Still, all the new development "really hasn't had much impact on existing multitenant retail facilities," says Bob Matias, an associate with CB Commercial in Columbus. Of the 19.2 million sq. ft. of retail space tracked by CB, about 9% is vacant, down from the 9.76% at the end of 1994 and the lowest rate since CB Commercial began keeping the statistic six years ago. Average net leases are $9.10 per sq. ft. at strip centers and $9.36 per sq. ft. at community centers.

"Even the smaller centers seem to be very healthy," says Mark Unger, director of retail leasing for Plaza Properties, a Columbus retail and apartment development and management company. "Demand for store rooms are going up, and so are rents."

Meanwhile, Kohr Royer Griffith reports that retail space in the Cleveland area has been improving and was between 9.3% for regional malls and 13% for community power centers last year, despite the addition of just about 1 million sq. ft. of new retail space.

Multifamily

Cleveland has seen a number of apartment projects go forward downtown, but development still is slow in the suburbs, where community groups have been active.

In Columbus, most of the growth continues in the suburbs.

According to the Columbus consulting and research firm The Danter Co., central Ohio continues to add about 3,200 apartments per year, but the vacancy rate still slipped to 5.4% in the first quarter from more than 6% at the end of 1994. Meanwhile, the Cleveland area has been adding less than 1,000, with the vacancy rate sliding to 3.1%.

The biggest of the downtown Cleveland projects is Crittenden Court, a 17-story building with 220 units that is the first new downtown apartment building in 20 years. The structure is slated to open in December with monthly rents from $500 to $1,000.

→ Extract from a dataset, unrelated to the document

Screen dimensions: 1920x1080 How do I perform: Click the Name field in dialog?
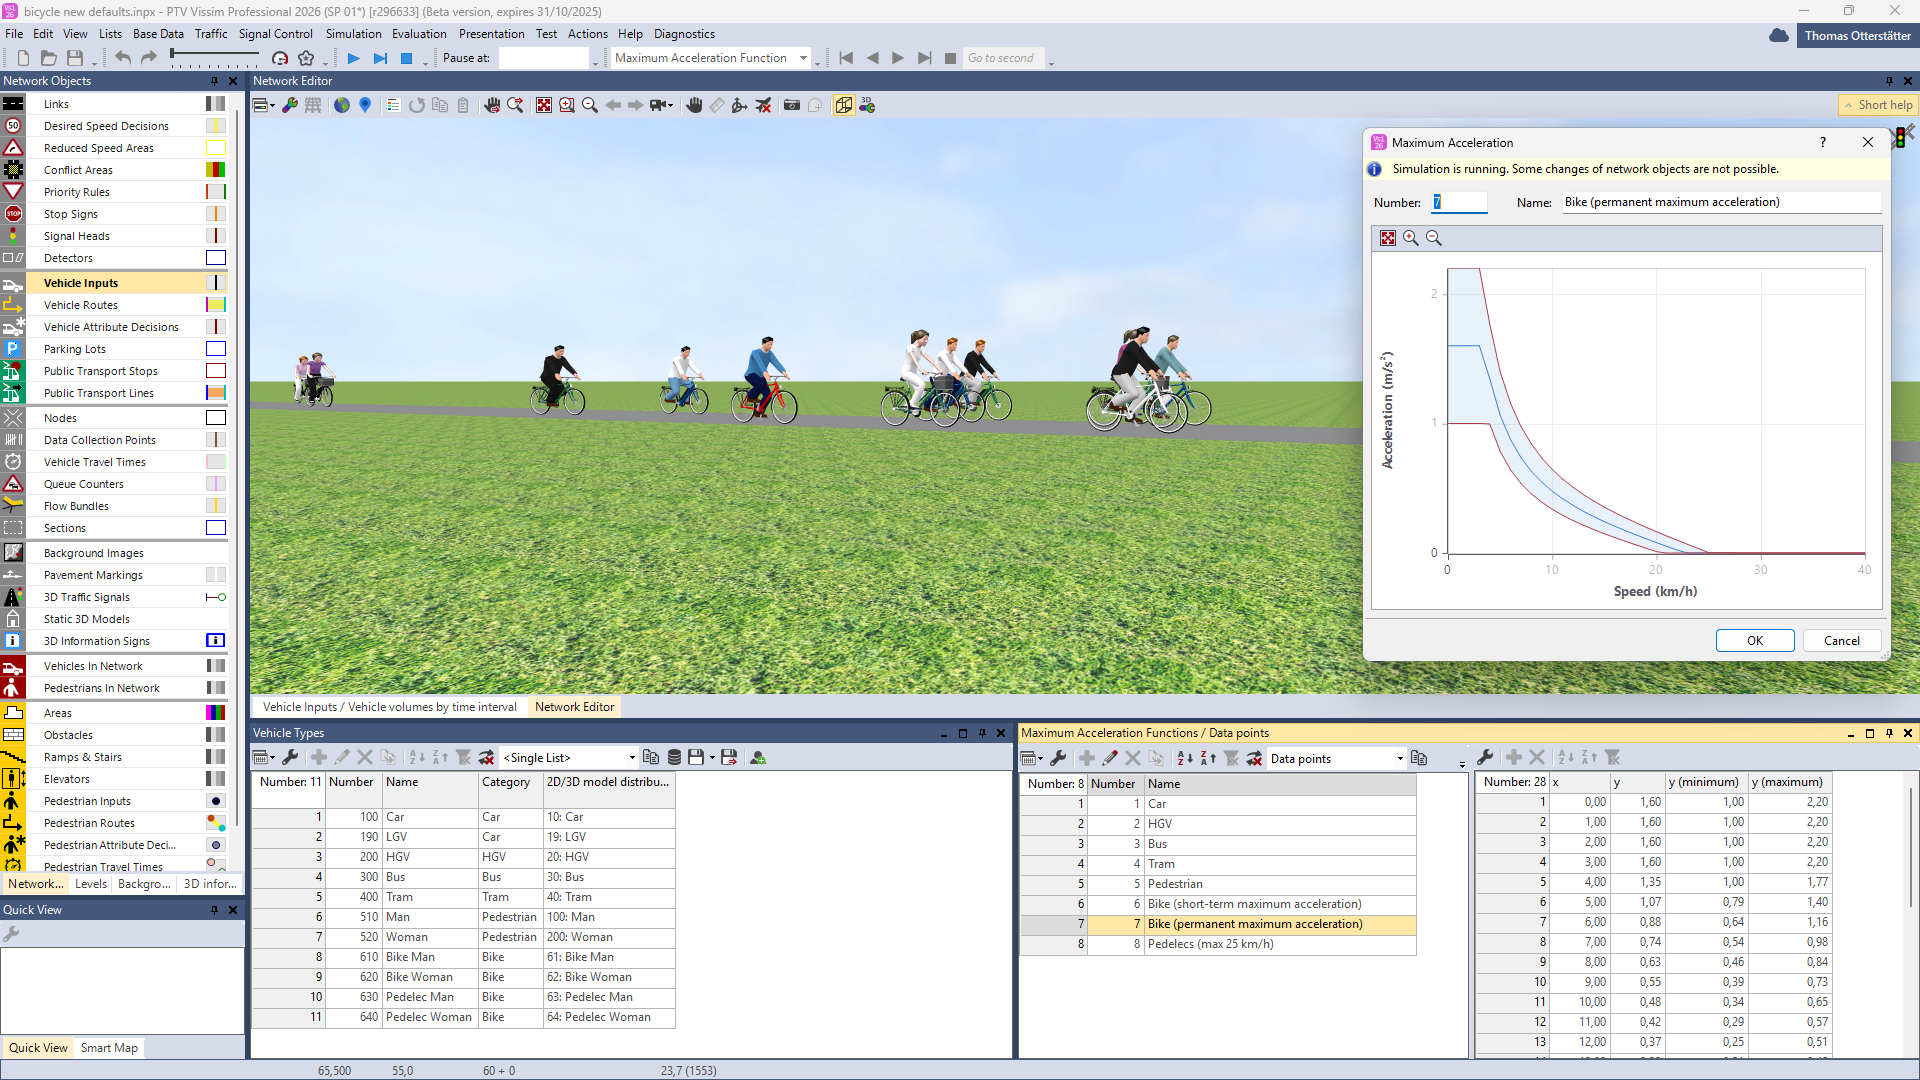(1720, 202)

According to Danter, Cleveland's median rent for a one-bedroom apartment is $448, the highest among the state's big cities. In Columbus, the medium is $392, although the cities are both around $495 for two-bedroom units.

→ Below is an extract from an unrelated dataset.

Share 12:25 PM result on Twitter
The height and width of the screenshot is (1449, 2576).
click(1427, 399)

"Rental rates in Columbus are inching up, but not much," notes Ed Joseph, an associate at CB Commercial.

Apartment sales have been slow in central Ohio. The only two sales in excess of 100 units were by Associated Estates, a Cleveland-area real estate investment trust.

Hospitality

Better occupancy rates and daily rates for hotels and motels in the Cleveland and Columbus areas has led to additional hospitality development.

Improved night life in downtown Cleveland, including the success of the Indians baseball team, helped innkeepers in the central city boost their occupancy rates to 68% last year from 61% in '93, while daily charges rose to $91 from $87.

"The market was flat for a long time, but recently there has been a tremendous amount of growth," says Susan Orinsby, president of Chagrin Falls-based Orinsby & Licciardi Co., a hospitality consulting company.

The total Cleveland metro market has shown similar growth, according to Orinsby. The market's occupancy rate rose to 71.4% last year from 66.2%, while the daily rates grew to $75.80 from $71.50.

The occupancy rates could drop a bit this year due to the addition of a halfdozen new hotels this year, Orinsby says, but "demand is expected to grow 4% to 5% per year."

There are a lot of hotel plans in Columbus, but little movement, and that's probably fine with owners who have seen occupancy grow to 65.66% of all rooms during 1994 from 62.91% in 1993, while the daily rate rose to a record $55.21 from $52.91 the year before.

Developers had hoped to break ground this spring on three hotels with 400 rooms at a site near Port Columbus International Airport. However, no construction has begun, and one of the three could move closer to the airport to a site acquired by Donald R. Kenney, who also owns Triangle Real Estate.